Airplane Contrails, on today's Moment of Science.
Have you ever seen a perfectly cloudless sky? Cloudless--that is--except for two or three long white lines smeared across the perfect blue sky by airplanes like smudges on a pane of glass. Why do airplanes sometimes leave contrails behind? Actually, contrails, short for condensation trails, are essentially clouds. They are no different from the cirrus clouds that naturally form in that region of the atmosphere.
High in the atmosphere, water can exist in one of two basic forms. It can either be invisible water vapor--a gas--or it can condense around microscopic dust particles into tiny droplets or ice crystals. Every cloud you see is made of tiny droplets or crystals like this, and so is a contrail.

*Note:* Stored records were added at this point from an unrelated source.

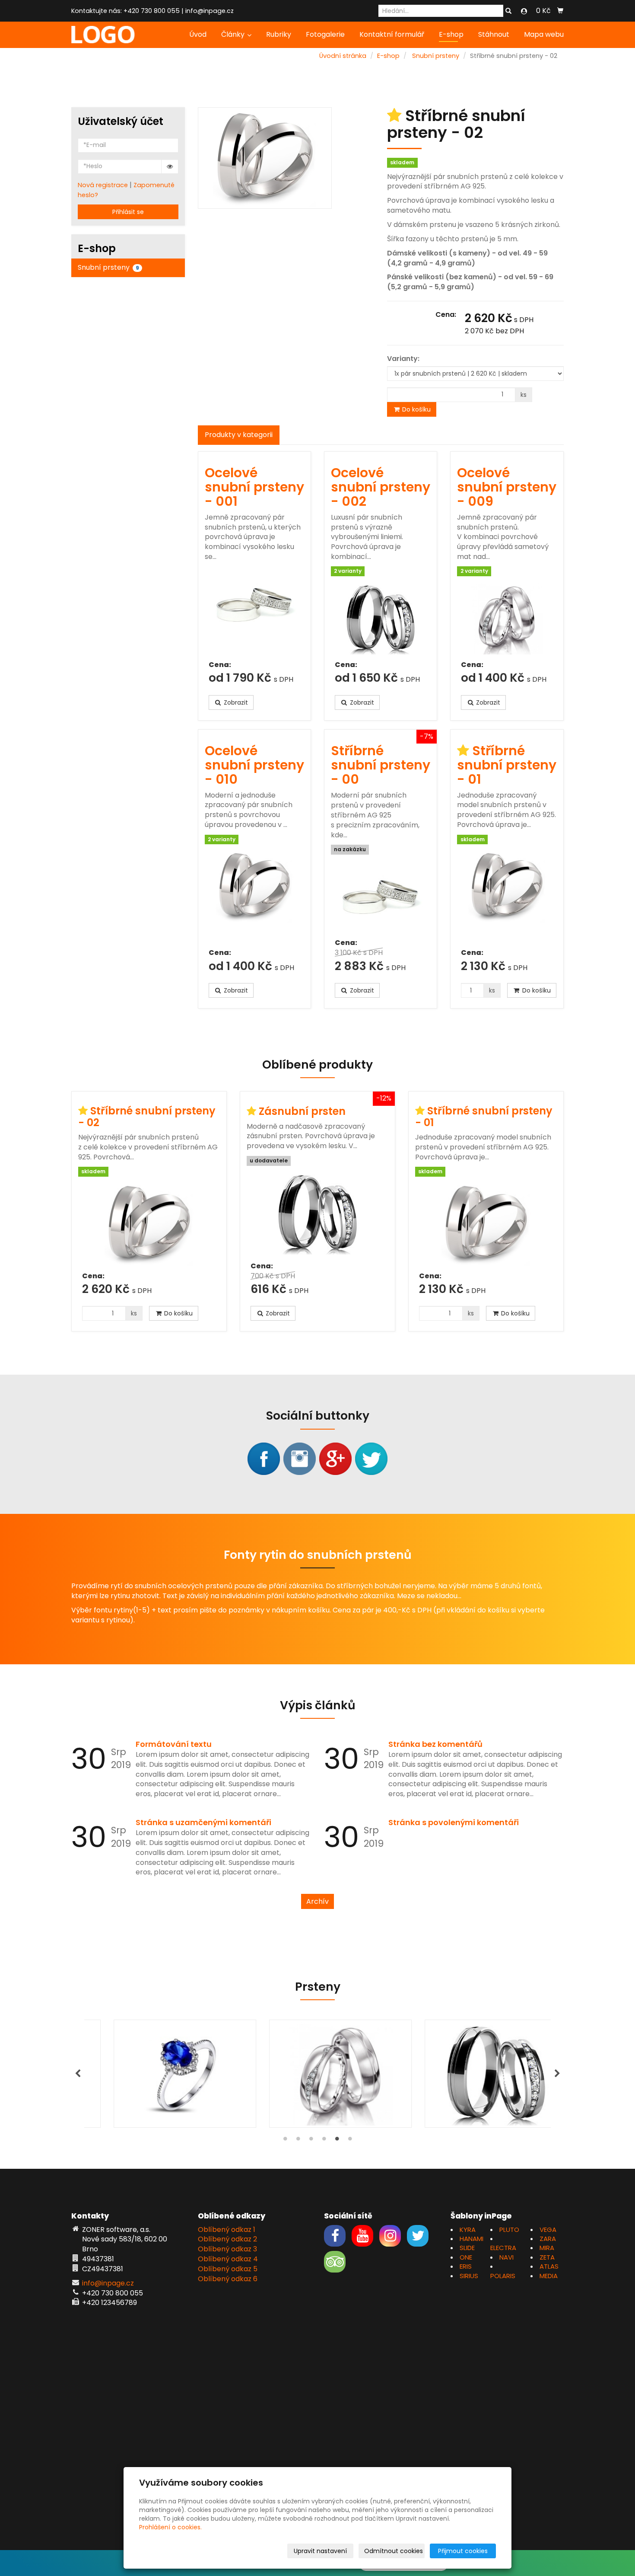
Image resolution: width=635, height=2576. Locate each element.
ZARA (548, 2238)
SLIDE (467, 2247)
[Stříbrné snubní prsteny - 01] (506, 896)
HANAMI (471, 2238)
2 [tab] (298, 2140)
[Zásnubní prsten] (317, 1214)
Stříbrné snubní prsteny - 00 (380, 764)
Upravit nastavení (320, 2551)
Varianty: (403, 359)
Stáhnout (493, 34)
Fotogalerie (325, 34)
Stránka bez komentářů (435, 1744)
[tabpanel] (317, 2073)
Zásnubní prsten (302, 1111)
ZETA (547, 2257)
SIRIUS (469, 2275)
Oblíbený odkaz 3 (227, 2249)
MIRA (547, 2247)
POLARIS (502, 2275)
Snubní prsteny (435, 55)
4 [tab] (324, 2140)
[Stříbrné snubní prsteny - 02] (149, 1224)
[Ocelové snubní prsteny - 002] (380, 618)
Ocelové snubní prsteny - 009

To make an airplane contrail, you need water and some kind of microscopic particle for the water to condense around. When jet fuel burns, it releases both water vapor and microscopic particles of exhaust. A contrail occurs when the jet's water vapor condenses around its own exhaust particles.
If you see a plane that's leaving no contrail--or a very short one--this means the upper atmosphere is relatively dry. Dry air reabsorbs the water as invisible vapor almost as soon as it condenses. On the other hand, if you see a contrail that lasts a long time, this means the upper atmosphere is already saturated with as much water vapor as it can hold.